Они начали реабилитацию живописи и изобретательства. По Леонардо Аретино, Данте любил музыку, изучение ее было обязательно для философа и в Средние века, а кроме того «превосходно рисовал». Контекст, в котором Данте говорит о своей живописи (Новая жизнь XXIV 1–3 disegnava uno angelo sopra certe tavolette), позволяет думать, что она была для него другой способ продолжить поэтическую мысль. Петрарка, судя по его сохранившемуся рисунку, тоже был незаурядным художником. На то, что слова, обозначающие работу поэта и художника, отличаются только одной буквой, первый указал возможно Петрарка, который в двустишии на миниатюре, приложенной к его роскошному тому Вергилия, рядом с именем поэта поставил имя иллюстратора, Симоне Мартини: «Мантуя дала Вергилия, создавшего (fi nxit) такие песни, Сиена – Симона, так нарисовавшего (pinxit) своим перстом». Всякое мастерство уважалось. Петрарка оставил по завещанию «пятьдесят золотых дукатов на покупку колечка, которое он пусть носит в мою память… магистру Иоанну де Донди, врачу и физику и бесспорно первому из нынешних астрономов, именуемому также Часовщиком, по планетарию – дивному созданию, которое он изготовил и которое невежественная толпа называет часами».

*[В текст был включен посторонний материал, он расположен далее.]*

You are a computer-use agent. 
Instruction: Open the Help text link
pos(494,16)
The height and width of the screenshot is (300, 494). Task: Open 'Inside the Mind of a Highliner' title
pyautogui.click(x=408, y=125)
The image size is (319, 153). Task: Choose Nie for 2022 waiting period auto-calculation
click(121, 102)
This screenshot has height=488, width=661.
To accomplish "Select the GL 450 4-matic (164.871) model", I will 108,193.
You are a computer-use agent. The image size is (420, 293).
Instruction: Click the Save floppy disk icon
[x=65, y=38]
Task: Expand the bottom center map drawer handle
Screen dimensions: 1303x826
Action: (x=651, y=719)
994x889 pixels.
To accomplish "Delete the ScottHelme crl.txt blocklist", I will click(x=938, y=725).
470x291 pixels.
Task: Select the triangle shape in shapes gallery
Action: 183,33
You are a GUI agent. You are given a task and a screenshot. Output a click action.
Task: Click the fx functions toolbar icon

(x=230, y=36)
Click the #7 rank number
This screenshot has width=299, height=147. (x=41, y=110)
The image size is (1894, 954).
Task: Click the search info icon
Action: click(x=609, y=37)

Особенно на фоне косности всякий труд был благословен. «Я и советую и зову со всей настойчивостью и с высшим напряжением сил изгонять душевный мрак и невежество в стремлении здесь, на земле научиться чему-то, что откроет нам путь к небесам… Продвигаясь в познании вещей… мы не должны прерывать этот путь до последнего дыхания» (Повседн. I 8). «Другим, может, покажется, что я гонюсь за славой, но ты… угадаешь мою жизнь и настроение и поймешь, что мне отсюда больше стыда чем славы, – а именно оттого что в преклонном возрасте у меня забота о чем-то другом кроме как о душе. Однако таков я, и даже убеждаю себя, что и для души окажутся полезны мои труды, недаром я отдаюсь им всё беззаботней и радостней». Поскольку любящая мудрость, философия, есть жизнь и без нее просто пока еще нет человека, любое занятие оправдано, лишь бы оно помогало тянуться ввысь» (там же XXI 11; 12).
Если раннему возрождению человека не противоречило развертывание частных искусств и умений, пусть техническое совершенствование грозило превратить его в узкого специалиста, но и наоборот, homo inventor и homo faber позднего Ренессанса, уже превращающийся в специалиста, хранит привязанность к поэтам, показавшим образ человеческого совершенства.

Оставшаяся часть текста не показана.